§ **Exercise objective**
Which lines of the records below contain the word "über"? Copy each of them out.

───── Supplied entries

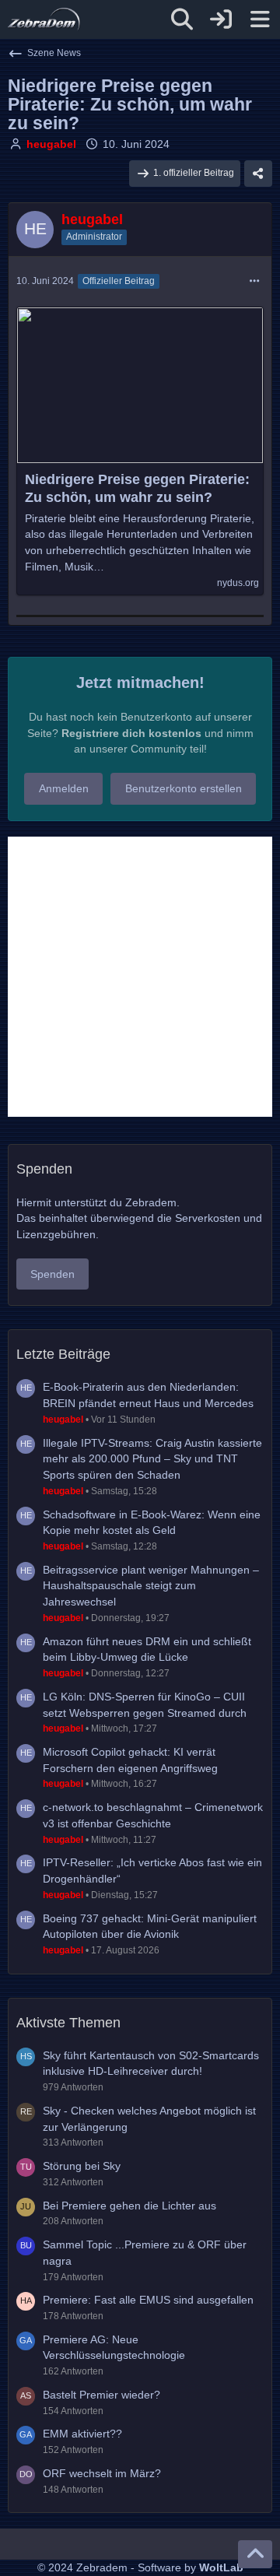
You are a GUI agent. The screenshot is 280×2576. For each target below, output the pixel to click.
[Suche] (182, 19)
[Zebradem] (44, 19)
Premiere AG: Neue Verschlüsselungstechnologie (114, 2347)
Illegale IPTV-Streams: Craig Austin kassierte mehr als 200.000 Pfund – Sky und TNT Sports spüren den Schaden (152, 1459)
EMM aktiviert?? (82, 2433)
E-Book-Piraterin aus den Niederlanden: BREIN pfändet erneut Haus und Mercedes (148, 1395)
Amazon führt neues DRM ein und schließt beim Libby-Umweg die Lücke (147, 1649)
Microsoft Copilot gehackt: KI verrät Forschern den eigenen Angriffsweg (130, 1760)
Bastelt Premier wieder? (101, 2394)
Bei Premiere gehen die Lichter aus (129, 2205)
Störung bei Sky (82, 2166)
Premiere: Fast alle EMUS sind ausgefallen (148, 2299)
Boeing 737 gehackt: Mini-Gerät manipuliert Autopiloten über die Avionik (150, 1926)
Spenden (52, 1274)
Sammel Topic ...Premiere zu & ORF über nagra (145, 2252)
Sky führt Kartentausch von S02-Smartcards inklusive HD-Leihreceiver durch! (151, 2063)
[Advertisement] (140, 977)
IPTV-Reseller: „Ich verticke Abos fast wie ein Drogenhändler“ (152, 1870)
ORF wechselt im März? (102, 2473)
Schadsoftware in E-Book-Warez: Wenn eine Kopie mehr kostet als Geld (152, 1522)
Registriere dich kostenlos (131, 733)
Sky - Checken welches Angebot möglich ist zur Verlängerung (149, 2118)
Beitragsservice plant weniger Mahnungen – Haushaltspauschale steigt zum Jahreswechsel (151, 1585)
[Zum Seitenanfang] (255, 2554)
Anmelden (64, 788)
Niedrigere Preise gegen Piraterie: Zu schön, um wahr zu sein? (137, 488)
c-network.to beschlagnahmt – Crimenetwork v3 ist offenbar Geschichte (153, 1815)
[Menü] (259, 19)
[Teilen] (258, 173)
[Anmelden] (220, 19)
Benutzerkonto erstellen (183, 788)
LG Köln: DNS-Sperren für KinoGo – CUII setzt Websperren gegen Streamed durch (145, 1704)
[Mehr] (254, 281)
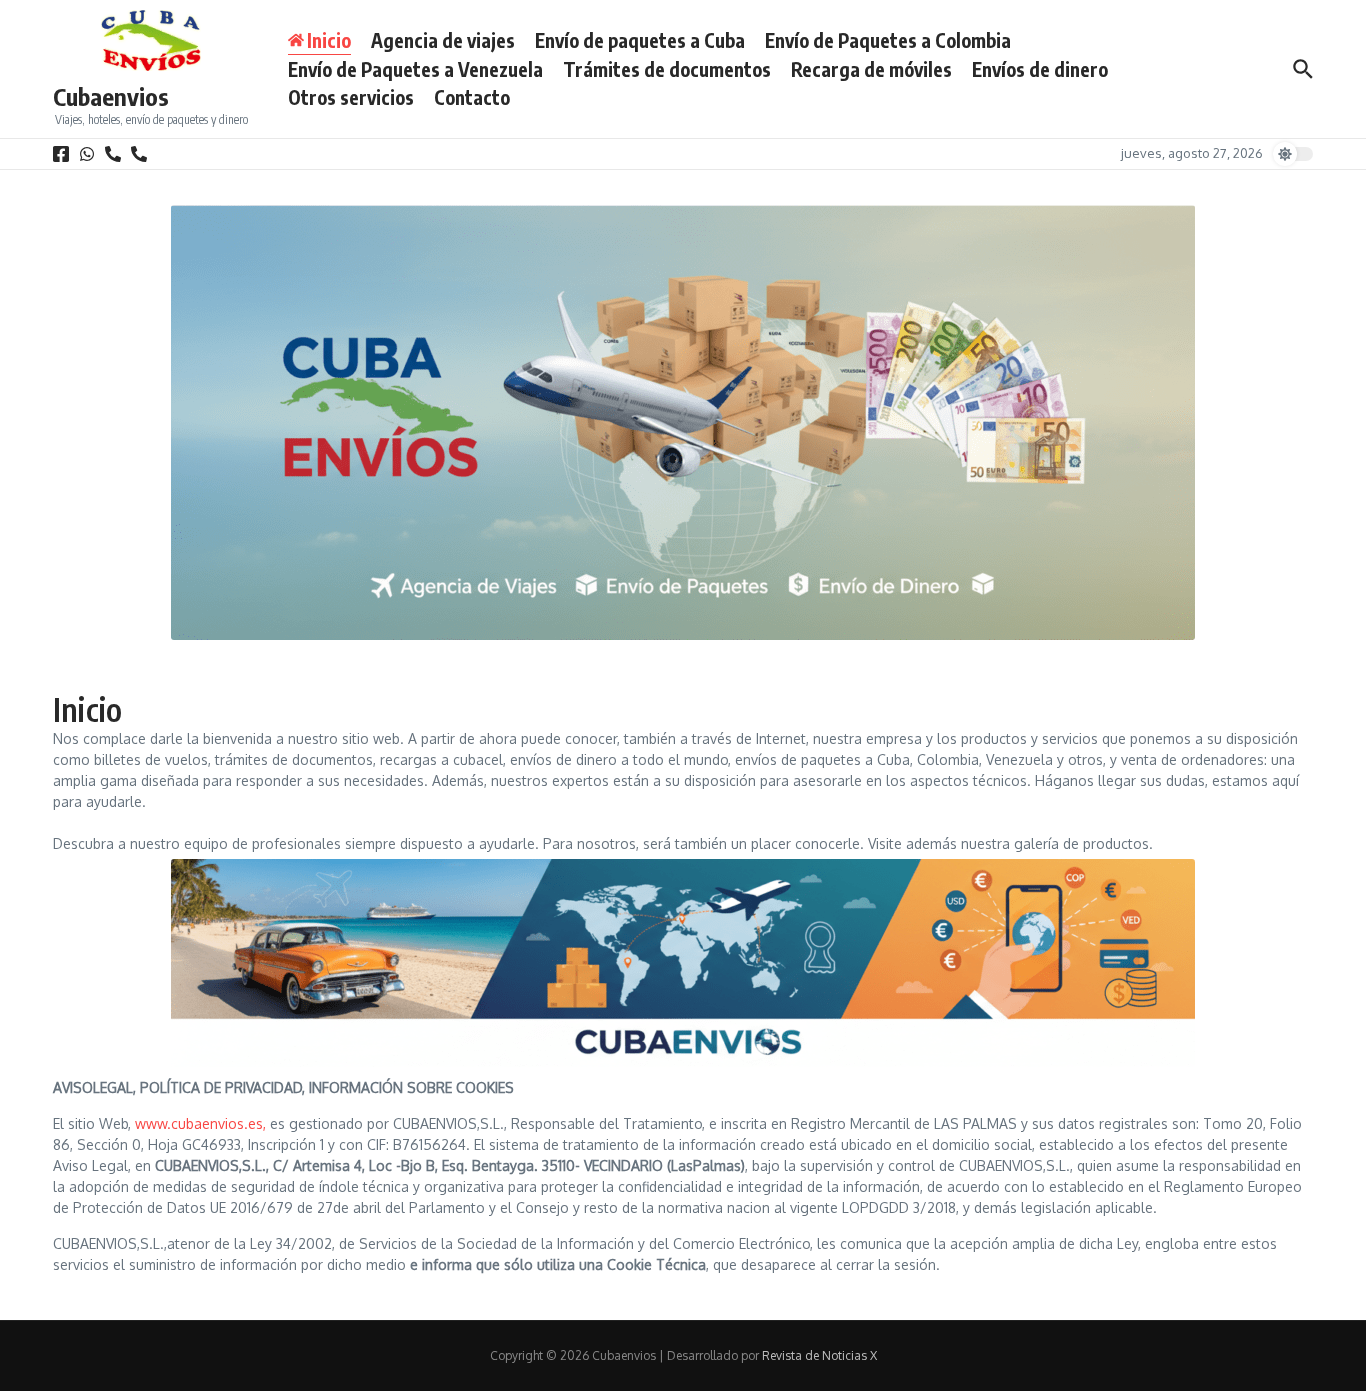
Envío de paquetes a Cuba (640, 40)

──────────

§ **Task solution**
Boeing 737 gehackt: Mini-Gerät manipuliert Autopiloten über die Avionik (150, 1926)
Sammel Topic ...Premiere zu & ORF über nagra (145, 2252)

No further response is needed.